EXERCISE OBJECTIVE: Below are entries. Reproduce exactly the lines between the line holding "Pinterest (142, 1268)" and the line holding "Verkkokaupan käyttö- ja", inclusive, and only those.

Stored data
-------

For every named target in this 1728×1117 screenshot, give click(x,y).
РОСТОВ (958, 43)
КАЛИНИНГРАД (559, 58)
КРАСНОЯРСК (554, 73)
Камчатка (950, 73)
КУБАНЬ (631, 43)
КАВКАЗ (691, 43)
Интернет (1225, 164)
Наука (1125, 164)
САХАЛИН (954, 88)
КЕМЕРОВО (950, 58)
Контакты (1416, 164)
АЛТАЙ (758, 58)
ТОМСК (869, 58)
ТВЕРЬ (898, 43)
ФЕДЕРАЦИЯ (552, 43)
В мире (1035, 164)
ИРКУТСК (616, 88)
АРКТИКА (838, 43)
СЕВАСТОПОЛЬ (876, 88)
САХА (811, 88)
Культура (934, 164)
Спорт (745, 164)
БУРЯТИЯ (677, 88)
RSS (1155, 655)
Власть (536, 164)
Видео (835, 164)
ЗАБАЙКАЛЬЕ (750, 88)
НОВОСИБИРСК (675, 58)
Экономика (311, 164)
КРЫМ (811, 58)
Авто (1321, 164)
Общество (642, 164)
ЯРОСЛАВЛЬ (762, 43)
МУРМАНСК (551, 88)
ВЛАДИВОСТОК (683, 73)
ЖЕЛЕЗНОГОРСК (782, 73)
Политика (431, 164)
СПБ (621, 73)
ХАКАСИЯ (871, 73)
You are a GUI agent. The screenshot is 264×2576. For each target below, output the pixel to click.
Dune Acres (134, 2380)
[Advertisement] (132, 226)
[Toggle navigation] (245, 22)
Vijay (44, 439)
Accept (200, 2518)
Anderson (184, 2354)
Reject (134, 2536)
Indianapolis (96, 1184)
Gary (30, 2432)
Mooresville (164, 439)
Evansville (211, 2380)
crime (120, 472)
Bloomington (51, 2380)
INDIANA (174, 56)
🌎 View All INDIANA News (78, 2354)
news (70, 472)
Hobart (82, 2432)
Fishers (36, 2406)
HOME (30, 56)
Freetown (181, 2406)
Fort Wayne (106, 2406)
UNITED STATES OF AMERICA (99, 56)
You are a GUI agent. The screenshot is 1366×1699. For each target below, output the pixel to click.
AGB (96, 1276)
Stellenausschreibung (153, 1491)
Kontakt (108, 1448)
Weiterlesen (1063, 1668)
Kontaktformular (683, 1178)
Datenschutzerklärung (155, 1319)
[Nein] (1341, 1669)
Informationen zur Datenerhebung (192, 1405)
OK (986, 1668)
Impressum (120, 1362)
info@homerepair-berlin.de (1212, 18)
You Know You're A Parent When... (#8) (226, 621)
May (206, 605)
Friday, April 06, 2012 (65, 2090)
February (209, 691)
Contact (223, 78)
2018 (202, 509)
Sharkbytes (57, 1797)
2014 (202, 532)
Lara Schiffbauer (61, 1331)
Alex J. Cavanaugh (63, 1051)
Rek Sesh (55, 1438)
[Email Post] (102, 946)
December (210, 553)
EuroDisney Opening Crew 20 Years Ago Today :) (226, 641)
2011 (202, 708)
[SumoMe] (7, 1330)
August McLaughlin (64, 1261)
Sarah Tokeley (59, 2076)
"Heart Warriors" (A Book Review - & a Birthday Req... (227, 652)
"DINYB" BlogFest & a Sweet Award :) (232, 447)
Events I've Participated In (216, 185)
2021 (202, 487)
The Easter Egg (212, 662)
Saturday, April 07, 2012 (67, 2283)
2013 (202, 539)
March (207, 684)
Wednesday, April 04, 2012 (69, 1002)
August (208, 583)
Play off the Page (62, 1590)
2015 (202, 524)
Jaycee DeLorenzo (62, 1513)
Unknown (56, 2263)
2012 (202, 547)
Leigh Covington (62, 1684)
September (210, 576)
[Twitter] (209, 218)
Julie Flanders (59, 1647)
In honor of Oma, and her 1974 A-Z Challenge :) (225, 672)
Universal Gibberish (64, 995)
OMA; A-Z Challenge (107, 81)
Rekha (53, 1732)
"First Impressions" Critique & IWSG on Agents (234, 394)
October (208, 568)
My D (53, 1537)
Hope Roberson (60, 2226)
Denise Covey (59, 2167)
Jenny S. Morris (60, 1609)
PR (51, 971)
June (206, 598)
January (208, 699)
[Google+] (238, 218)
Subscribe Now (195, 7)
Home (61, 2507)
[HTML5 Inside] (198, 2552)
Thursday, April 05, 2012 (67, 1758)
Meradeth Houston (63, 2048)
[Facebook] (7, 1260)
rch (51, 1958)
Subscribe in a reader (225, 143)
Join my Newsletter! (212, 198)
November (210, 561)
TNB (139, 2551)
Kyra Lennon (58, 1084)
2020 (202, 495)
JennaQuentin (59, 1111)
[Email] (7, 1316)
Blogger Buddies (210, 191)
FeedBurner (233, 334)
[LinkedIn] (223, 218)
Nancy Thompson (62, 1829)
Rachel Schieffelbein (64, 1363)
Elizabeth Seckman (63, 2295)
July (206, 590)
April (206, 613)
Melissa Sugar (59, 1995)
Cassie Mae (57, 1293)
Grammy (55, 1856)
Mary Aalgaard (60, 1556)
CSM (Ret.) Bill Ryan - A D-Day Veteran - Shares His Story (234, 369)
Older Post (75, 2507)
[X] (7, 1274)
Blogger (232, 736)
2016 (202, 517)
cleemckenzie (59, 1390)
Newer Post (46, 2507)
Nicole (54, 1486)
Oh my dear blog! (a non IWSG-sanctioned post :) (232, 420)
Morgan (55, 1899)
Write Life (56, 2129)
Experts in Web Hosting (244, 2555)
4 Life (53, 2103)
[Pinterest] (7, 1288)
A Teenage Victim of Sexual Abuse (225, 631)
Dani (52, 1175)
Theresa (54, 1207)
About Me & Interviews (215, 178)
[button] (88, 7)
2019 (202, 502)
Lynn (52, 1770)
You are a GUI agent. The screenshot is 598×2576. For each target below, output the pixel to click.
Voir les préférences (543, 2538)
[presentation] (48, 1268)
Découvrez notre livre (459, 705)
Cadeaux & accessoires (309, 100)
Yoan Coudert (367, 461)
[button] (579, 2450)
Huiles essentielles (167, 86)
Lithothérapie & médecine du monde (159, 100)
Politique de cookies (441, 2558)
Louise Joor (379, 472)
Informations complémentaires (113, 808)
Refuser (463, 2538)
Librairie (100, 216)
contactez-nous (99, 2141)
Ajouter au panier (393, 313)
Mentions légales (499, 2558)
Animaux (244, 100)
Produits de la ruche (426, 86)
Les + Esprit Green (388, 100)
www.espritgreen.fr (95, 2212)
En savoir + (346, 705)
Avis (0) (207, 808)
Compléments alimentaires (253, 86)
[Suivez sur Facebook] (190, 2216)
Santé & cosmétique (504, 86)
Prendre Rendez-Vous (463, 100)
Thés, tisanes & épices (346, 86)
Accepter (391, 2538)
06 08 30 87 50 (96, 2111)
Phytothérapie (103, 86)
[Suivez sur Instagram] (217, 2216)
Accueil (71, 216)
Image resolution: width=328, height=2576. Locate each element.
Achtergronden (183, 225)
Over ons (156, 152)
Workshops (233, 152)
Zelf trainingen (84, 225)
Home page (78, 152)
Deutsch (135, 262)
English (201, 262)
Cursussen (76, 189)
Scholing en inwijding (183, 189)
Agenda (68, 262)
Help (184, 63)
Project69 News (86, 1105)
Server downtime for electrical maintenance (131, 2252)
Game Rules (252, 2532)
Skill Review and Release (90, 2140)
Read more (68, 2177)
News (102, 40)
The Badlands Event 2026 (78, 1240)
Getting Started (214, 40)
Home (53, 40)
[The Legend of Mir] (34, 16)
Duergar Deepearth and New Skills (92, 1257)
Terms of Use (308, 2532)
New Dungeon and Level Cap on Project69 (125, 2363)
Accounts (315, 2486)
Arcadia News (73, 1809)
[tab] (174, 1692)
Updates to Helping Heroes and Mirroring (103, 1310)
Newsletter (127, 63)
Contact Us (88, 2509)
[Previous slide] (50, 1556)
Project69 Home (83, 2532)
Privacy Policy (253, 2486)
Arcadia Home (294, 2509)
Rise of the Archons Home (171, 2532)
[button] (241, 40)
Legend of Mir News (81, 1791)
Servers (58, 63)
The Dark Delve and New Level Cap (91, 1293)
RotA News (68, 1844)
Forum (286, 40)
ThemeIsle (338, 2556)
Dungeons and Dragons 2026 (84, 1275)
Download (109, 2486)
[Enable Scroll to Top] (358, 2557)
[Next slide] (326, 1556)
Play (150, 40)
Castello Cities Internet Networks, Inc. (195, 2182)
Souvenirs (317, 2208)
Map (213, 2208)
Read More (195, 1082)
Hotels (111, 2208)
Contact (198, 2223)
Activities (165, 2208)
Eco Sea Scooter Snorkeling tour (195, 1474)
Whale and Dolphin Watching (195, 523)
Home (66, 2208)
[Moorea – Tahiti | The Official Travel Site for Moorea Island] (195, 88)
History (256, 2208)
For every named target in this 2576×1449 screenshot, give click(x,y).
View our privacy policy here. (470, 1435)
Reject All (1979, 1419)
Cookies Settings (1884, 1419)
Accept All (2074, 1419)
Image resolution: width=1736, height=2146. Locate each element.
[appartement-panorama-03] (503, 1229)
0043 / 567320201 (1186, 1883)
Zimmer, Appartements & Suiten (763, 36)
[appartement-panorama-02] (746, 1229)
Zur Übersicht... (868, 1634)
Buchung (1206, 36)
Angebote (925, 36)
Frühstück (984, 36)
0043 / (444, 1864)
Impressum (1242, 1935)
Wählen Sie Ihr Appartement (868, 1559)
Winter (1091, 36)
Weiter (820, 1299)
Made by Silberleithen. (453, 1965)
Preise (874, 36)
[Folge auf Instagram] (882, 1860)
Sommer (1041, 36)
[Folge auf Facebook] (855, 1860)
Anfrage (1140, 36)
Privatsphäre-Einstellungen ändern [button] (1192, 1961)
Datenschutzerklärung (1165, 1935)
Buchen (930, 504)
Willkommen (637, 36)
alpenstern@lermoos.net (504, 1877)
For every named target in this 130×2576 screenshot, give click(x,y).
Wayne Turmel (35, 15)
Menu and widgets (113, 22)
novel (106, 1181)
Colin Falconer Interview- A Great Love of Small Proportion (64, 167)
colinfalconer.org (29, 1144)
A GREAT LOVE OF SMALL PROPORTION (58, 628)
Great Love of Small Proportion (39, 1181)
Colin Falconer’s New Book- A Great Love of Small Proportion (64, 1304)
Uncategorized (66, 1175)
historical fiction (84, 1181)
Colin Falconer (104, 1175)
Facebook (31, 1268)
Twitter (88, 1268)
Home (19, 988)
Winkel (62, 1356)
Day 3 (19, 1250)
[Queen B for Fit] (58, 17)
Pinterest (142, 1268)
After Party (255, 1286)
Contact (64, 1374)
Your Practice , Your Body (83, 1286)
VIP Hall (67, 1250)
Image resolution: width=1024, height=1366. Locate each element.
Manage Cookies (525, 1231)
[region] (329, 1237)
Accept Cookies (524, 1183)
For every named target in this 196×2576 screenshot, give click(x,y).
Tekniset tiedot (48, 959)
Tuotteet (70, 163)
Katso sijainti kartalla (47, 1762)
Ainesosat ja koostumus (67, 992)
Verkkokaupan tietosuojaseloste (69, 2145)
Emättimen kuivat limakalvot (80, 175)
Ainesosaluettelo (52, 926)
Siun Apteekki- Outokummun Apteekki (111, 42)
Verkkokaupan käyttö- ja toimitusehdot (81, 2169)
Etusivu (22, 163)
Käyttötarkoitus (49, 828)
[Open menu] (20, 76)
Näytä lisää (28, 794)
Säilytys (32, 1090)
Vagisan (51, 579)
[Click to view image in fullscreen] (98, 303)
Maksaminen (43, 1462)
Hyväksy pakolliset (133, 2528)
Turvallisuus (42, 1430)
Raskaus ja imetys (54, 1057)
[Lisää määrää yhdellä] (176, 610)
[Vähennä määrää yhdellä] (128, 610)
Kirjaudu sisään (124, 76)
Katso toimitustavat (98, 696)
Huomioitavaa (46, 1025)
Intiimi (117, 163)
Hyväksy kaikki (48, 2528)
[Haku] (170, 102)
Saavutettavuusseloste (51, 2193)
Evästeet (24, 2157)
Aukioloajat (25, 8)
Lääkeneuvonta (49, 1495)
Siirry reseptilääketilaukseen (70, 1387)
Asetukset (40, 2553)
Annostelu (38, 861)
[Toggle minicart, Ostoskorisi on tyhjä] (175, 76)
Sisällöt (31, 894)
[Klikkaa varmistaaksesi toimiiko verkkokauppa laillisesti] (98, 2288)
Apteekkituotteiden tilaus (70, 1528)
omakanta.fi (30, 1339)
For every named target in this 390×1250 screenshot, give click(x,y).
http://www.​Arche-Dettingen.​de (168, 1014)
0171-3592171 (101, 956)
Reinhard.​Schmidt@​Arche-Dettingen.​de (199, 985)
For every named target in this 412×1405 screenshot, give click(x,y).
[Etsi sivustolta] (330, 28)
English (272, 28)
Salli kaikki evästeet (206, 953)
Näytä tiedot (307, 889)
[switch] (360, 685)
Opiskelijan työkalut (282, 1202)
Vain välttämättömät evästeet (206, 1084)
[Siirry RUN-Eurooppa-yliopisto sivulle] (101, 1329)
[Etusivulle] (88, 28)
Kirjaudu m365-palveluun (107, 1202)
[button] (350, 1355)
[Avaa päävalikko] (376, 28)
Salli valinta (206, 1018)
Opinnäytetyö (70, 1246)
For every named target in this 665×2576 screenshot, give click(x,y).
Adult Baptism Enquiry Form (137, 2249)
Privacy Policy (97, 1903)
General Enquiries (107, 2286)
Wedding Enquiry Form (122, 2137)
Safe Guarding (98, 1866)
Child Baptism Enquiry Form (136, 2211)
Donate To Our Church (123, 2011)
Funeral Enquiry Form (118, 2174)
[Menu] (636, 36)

-------

SOLUTION TO THE PROBLEM:
Pinterest (142, 1268)
After Party (255, 1286)
Contact (64, 1374)
Your Practice , Your Body (83, 1286)
VIP Hall (67, 1250)
Image resolution: width=1024, height=1366. Locate each element.
Manage Cookies (525, 1231)
[region] (329, 1237)
Accept Cookies (524, 1183)
For every named target in this 196×2576 screenshot, give click(x,y).
Tekniset tiedot (48, 959)
Tuotteet (70, 163)
Katso sijainti kartalla (47, 1762)
Ainesosat ja koostumus (67, 992)
Verkkokaupan tietosuojaseloste (69, 2145)
Emättimen kuivat limakalvot (80, 175)
Ainesosaluettelo (52, 926)
Siun Apteekki- Outokummun Apteekki (111, 42)
Verkkokaupan käyttö- ja toimitusehdot (81, 2169)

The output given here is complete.